Interestingly, for something so associated with Dublin, the bridge itself was cast at Shropshire in England. Some Dubliners refereed to it not as the Wellington Bridge but rather the Triangle Bridge, which Frank Hopkins has noted was bestowed on it owing to the controversial background of John C Beresford, one of the men who had brought the bridge into being. Beresford was a former Tory parliamentarian who had twice sat in Westminster, but controversially was also active in a yeomanry which opposed the United Irish rebellion of 1798. His riding school premises in Dublin became synonymous in the mind of republicans with torture and the practice of flogging rebels upon a triangular scaffold.

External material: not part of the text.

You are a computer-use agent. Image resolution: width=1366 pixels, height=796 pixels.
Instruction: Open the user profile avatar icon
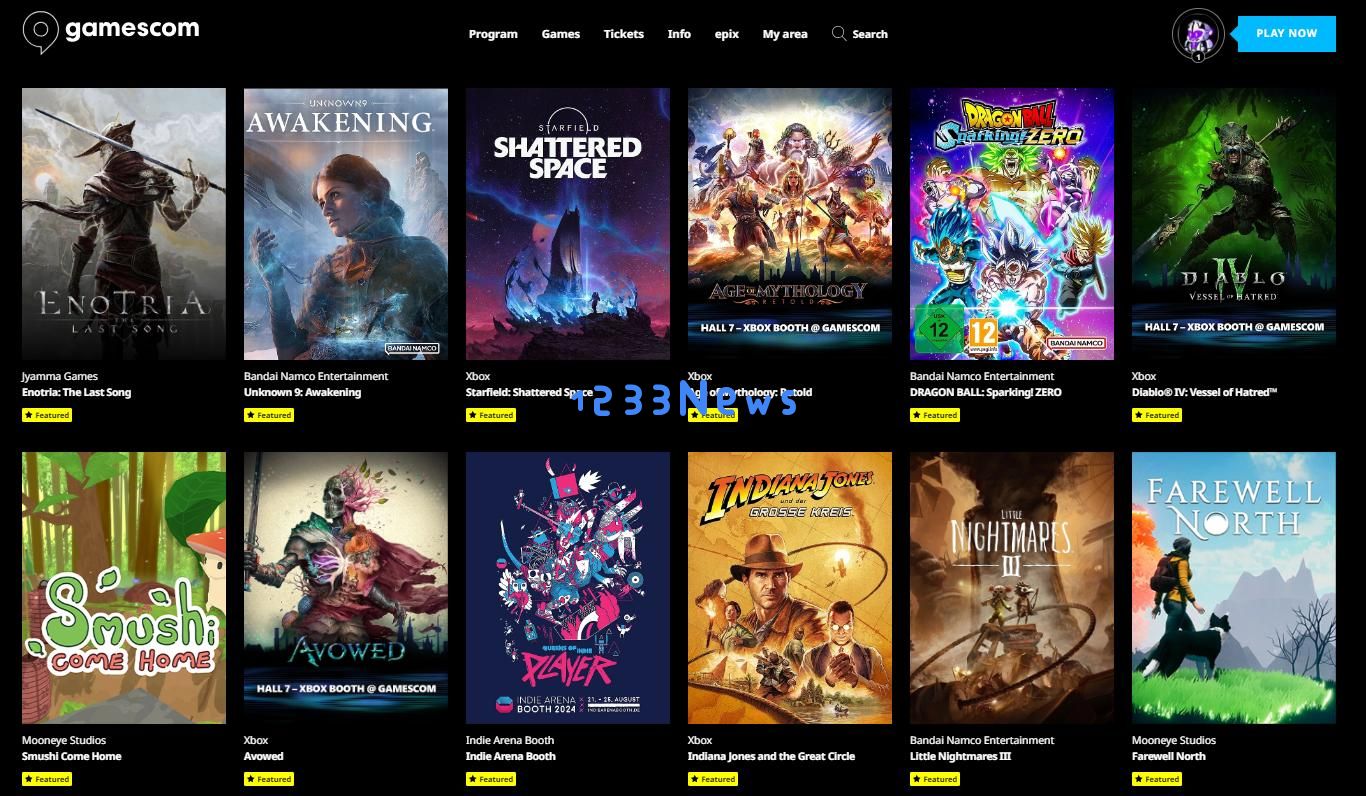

The practice of torture was described in one nineteenth century history of Ireland thus:

“The triangle was a wooden instrument made in the form of the letter A, about twice the height of a man, to which the person to be punished was tied, hands and feet, and lashed with wire cords knotted. In the midst of this torture, questions about the conspiracy were asked, and if the answers not satisfactory, the punishment was renewed!”

Trying to find the Foundry where the ‘Ha’penny Bridge’ was cast has proved elusive. I’ve learned a bit about the iron smelting process along the way and the methods of torture employed against Regency period rebels. To conclude I’m leaning towards the smoky valleys of Shropshire instead of the drumlin hills of Leitrim. I’d welcome anyone with evidence to the contrary.